Work to complete =>
Taking each line of the material below in turn, count those containing the string "Task". Provide the number alone.

Provided material =>
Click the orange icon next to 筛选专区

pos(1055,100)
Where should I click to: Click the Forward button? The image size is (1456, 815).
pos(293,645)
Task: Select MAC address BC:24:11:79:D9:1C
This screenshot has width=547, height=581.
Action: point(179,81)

* * *

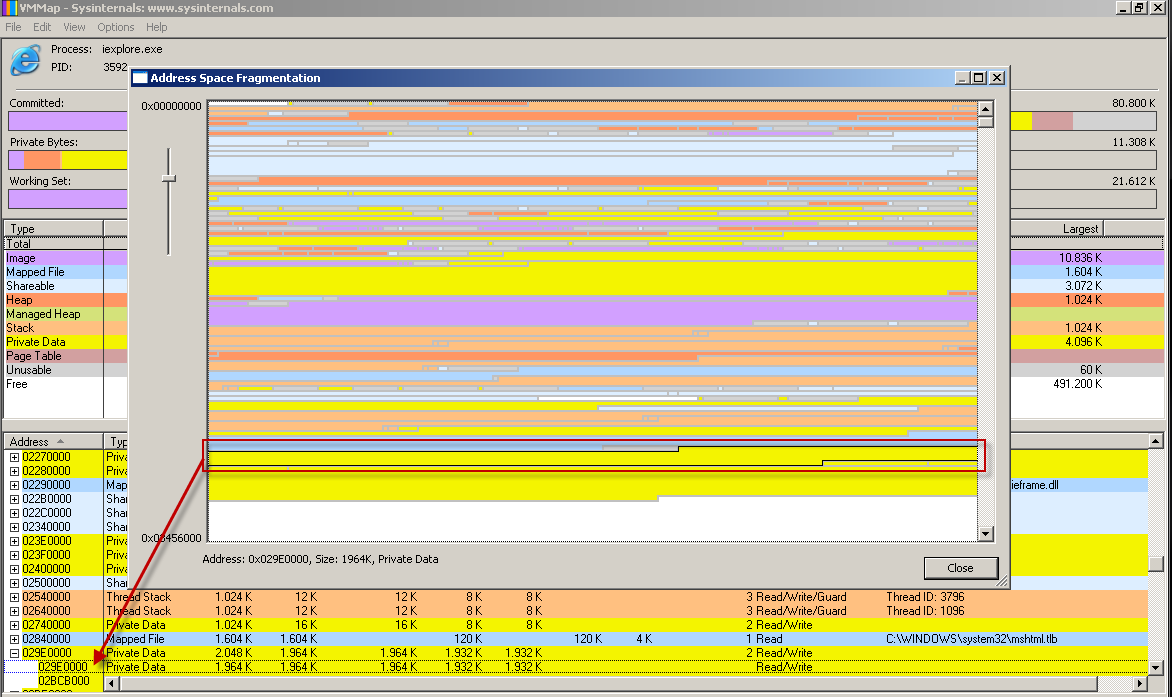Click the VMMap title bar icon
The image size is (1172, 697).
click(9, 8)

* * *

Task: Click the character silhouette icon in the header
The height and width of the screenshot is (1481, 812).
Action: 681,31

Answer to this problem =>
2